Rice salads are very flexible, and the first way to vary them is with the rice. If you prefer brown rice, use it, but adjust cooking times. You’ll also need to do that with black rice, red rice and any other rice except white jasmine or basmati, which are the ones I like for spring and summer rice salads. In fall and winter, I sometimes add wild rice or brown rice, as the flavors of both are best with fall and winter foods.
Rice Salad for All Seasons, with Variations
Makes about 6 servings
1 cup dry jasmine or basmati rice
Kosher salt
Olive oil
Juice of 1 lemon
Black pepper in a mill
Warm Shallot Vinaigrette (recipe follows)
Seasonal ingredients, as listed below
Put the rice in a strainer, set the strainer in a large bowl and cover with water. Agitate the strainer, change the water and repeat several times. Tip the rice into the bowl, cover with water by about 3 inches and set aside for 20 to 30 minutes.
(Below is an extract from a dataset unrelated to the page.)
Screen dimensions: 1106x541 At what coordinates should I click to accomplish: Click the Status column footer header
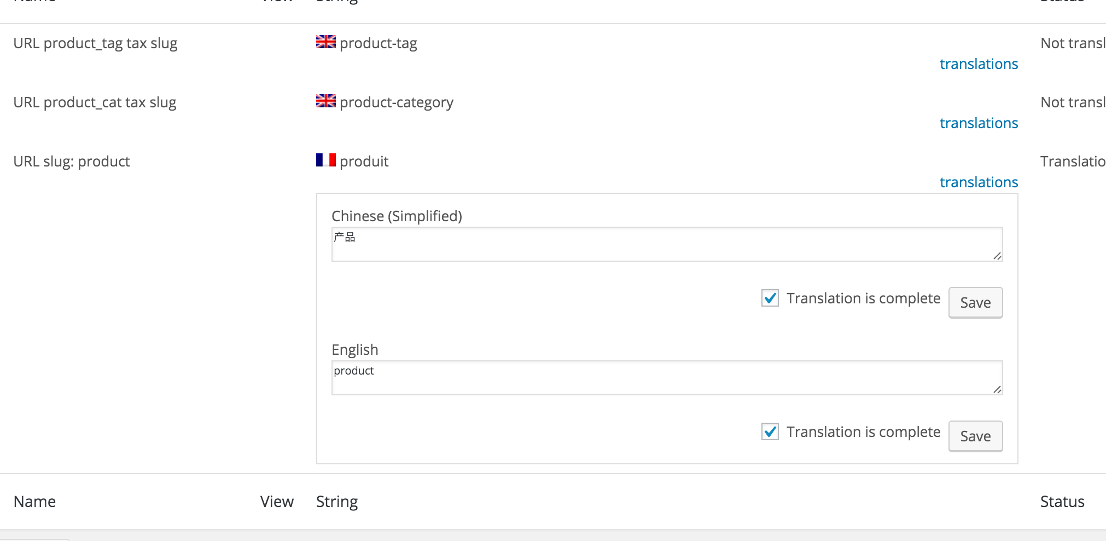[x=1062, y=502]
Drain the rice and put it into a medium saucepan. Add 2 cups of water, a generous tablespoon of salt and a light splash of olive oil and bring to a boil over high heat. Reduce the heat, cover the pan and simmer gently until the rice is tender, about 15 minutes. Without uncovering, remove from the heat, let rest for 15 minutes, uncover and fluff the rice with a fork.